--- START ---

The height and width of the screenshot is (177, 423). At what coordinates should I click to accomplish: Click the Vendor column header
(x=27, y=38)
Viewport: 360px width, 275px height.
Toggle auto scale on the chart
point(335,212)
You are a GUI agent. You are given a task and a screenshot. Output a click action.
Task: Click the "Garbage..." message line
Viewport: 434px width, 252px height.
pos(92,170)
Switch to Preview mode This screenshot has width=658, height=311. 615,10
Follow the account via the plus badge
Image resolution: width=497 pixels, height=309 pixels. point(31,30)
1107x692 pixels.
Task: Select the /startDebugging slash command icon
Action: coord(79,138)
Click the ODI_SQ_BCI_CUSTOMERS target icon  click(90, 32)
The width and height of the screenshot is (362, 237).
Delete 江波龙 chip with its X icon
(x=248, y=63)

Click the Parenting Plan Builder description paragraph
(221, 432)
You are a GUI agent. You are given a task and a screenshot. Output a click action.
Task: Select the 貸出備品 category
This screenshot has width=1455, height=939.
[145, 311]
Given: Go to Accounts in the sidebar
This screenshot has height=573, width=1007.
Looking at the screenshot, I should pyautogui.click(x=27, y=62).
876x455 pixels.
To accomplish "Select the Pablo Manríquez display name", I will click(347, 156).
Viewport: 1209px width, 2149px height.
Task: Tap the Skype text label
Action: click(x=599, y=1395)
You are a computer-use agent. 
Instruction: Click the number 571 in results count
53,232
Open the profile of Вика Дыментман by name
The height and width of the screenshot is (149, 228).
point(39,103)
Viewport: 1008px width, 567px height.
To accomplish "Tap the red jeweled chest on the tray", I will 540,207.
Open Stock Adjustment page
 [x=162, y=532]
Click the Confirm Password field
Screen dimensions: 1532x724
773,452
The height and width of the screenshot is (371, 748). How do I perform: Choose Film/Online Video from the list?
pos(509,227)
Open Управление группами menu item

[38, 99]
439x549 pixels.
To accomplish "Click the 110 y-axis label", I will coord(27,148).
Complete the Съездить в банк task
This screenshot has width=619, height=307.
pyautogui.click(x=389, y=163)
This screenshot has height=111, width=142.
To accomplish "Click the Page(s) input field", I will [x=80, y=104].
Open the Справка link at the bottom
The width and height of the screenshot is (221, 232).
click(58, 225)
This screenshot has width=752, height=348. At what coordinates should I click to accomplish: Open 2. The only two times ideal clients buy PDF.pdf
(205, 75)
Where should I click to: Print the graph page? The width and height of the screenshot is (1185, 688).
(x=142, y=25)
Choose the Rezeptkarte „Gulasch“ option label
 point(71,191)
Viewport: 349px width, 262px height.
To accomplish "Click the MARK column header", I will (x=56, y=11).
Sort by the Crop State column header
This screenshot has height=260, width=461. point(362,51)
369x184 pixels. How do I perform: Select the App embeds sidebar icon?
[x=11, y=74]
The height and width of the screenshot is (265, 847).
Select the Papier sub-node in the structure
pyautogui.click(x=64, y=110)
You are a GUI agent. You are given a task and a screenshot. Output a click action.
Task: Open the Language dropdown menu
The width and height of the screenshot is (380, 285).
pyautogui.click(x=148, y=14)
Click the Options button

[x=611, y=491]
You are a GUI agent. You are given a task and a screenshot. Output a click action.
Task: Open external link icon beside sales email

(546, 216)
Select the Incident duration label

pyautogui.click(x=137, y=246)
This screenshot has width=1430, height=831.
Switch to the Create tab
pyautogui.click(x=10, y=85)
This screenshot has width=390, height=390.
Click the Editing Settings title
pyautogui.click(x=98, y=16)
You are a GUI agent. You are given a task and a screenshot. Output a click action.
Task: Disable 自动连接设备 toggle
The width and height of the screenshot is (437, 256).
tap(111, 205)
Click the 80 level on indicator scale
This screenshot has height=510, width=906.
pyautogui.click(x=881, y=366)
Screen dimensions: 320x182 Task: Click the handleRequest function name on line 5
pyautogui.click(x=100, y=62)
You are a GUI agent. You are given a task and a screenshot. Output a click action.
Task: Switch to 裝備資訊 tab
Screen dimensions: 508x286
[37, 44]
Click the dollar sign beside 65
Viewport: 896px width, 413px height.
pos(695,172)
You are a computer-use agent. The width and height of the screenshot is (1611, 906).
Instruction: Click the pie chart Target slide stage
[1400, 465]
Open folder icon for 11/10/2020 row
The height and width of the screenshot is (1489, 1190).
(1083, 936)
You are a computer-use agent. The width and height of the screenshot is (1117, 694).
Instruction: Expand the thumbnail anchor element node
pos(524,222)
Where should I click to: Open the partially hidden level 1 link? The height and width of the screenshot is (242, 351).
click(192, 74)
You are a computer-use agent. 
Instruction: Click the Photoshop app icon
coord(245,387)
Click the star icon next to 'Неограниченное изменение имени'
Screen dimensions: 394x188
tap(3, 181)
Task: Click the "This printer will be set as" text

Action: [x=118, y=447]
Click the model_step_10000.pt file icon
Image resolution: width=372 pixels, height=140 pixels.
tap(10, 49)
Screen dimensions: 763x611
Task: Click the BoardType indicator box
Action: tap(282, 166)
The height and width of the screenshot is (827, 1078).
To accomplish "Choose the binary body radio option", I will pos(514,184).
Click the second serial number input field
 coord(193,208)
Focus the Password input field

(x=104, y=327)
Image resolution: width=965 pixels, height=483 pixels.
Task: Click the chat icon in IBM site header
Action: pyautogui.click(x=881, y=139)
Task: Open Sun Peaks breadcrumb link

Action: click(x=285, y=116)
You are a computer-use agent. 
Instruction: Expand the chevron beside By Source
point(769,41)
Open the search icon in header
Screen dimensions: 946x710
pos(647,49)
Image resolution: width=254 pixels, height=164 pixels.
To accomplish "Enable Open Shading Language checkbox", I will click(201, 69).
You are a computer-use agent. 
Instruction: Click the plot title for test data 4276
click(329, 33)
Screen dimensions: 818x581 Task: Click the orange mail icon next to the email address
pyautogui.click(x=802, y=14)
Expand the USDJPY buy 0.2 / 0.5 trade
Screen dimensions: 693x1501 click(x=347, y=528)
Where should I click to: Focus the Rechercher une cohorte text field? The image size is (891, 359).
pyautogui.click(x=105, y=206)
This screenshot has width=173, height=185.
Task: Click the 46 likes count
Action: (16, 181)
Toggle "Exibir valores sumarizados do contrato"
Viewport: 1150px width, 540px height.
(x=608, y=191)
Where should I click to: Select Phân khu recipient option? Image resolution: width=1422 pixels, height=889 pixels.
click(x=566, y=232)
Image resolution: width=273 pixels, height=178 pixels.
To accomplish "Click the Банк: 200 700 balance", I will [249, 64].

--- END ---

▸ **Task prompt**
Copy every line of the records above, starting with the first, up to and including the line containing "Click the Confirm Password field".

▸ **Written solution**
The height and width of the screenshot is (177, 423). At what coordinates should I click to accomplish: Click the Vendor column header
(x=27, y=38)
Viewport: 360px width, 275px height.
Toggle auto scale on the chart
point(335,212)
You are a GUI agent. You are given a task and a screenshot. Output a click action.
Task: Click the "Garbage..." message line
Viewport: 434px width, 252px height.
pos(92,170)
Switch to Preview mode This screenshot has width=658, height=311. 615,10
Follow the account via the plus badge
Image resolution: width=497 pixels, height=309 pixels. point(31,30)
1107x692 pixels.
Task: Select the /startDebugging slash command icon
Action: coord(79,138)
Click the ODI_SQ_BCI_CUSTOMERS target icon  click(90, 32)
The width and height of the screenshot is (362, 237).
Delete 江波龙 chip with its X icon
(x=248, y=63)

Click the Parenting Plan Builder description paragraph
(221, 432)
You are a GUI agent. You are given a task and a screenshot. Output a click action.
Task: Select the 貸出備品 category
This screenshot has width=1455, height=939.
[145, 311]
Given: Go to Accounts in the sidebar
This screenshot has height=573, width=1007.
Looking at the screenshot, I should pyautogui.click(x=27, y=62).
876x455 pixels.
To accomplish "Select the Pablo Manríquez display name", I will click(347, 156).
Viewport: 1209px width, 2149px height.
Task: Tap the Skype text label
Action: click(x=599, y=1395)
You are a computer-use agent. 
Instruction: Click the number 571 in results count
53,232
Open the profile of Вика Дыментман by name
The height and width of the screenshot is (149, 228).
point(39,103)
Viewport: 1008px width, 567px height.
To accomplish "Tap the red jeweled chest on the tray", I will 540,207.
Open Stock Adjustment page
 [x=162, y=532]
Click the Confirm Password field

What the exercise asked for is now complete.